Directions: Wherever a picture appears in the data below, omit it, and restate everything else word for word.

Exercise material:
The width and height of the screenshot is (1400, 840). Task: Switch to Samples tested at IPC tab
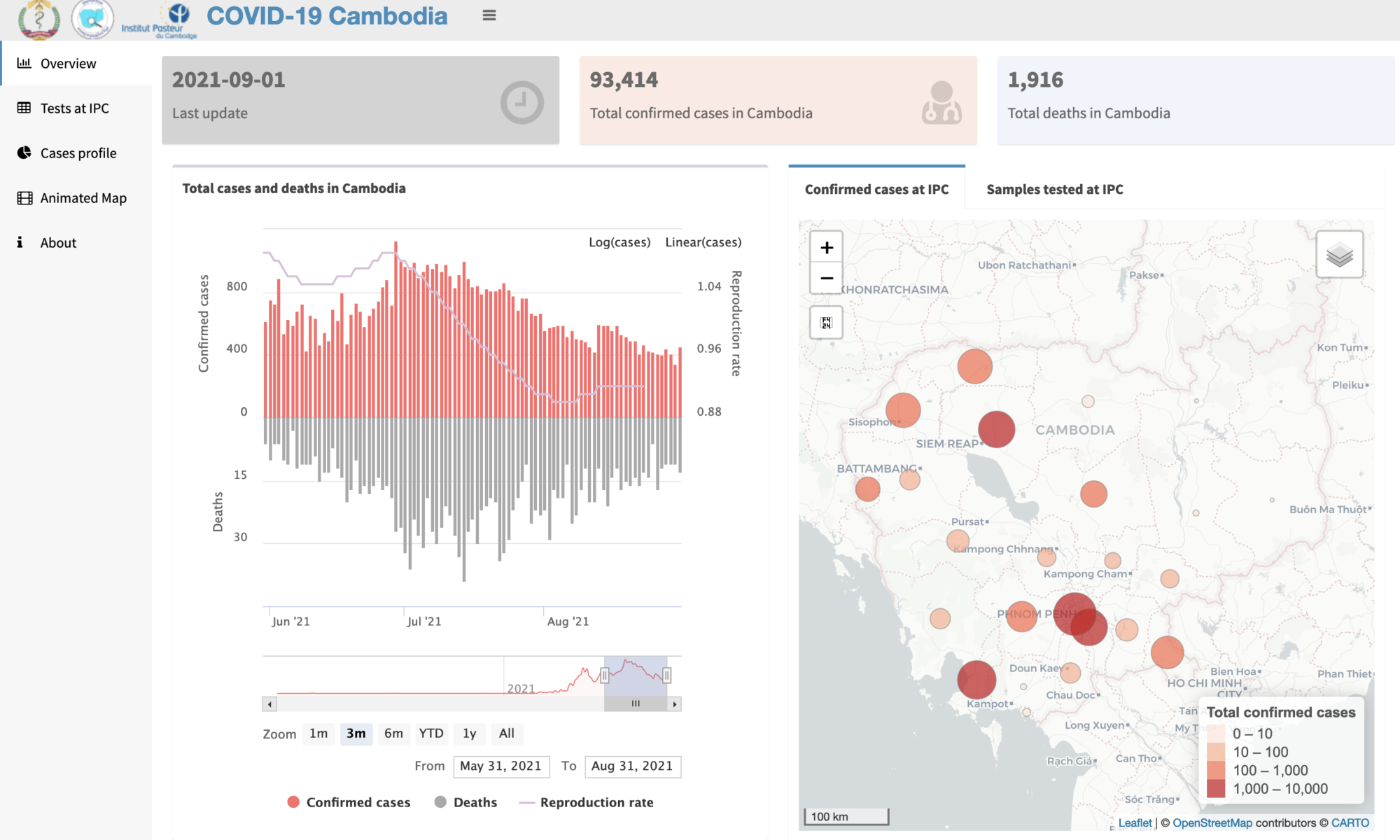point(1054,189)
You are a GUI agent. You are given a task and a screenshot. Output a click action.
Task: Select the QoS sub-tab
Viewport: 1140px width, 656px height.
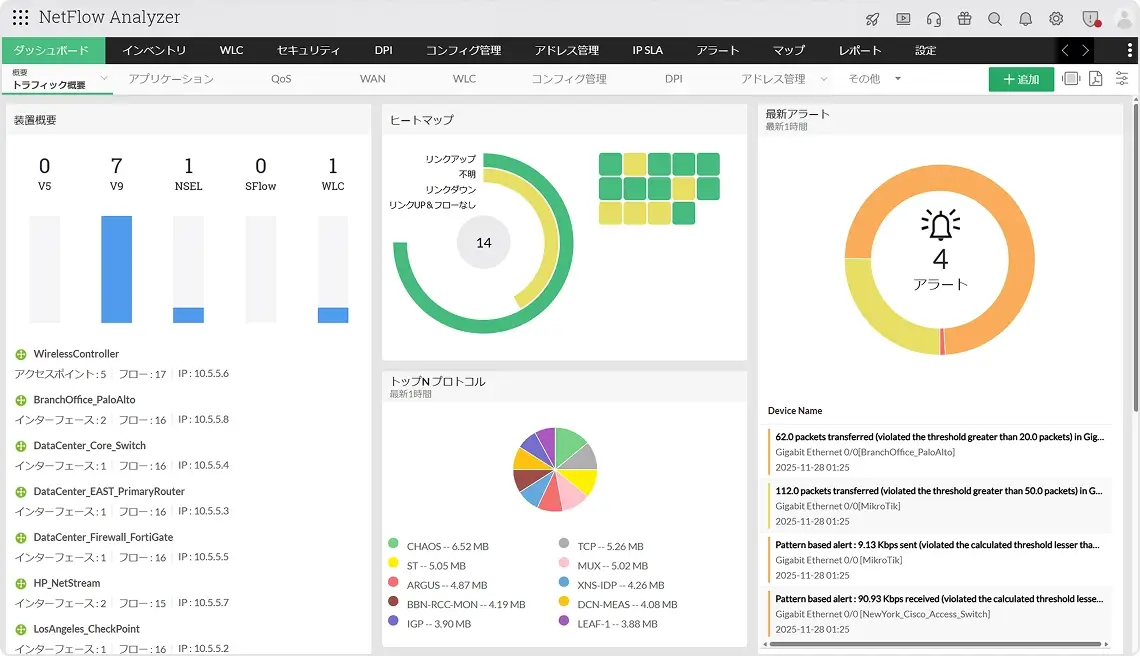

Output below:
The width and height of the screenshot is (1400, 840). Task: Switch to Samples tested at IPC tab
point(1054,189)
You are a GUI agent. You are given a task and a screenshot. Output a click action.
Task: Select the QoS sub-tab
Viewport: 1140px width, 656px height.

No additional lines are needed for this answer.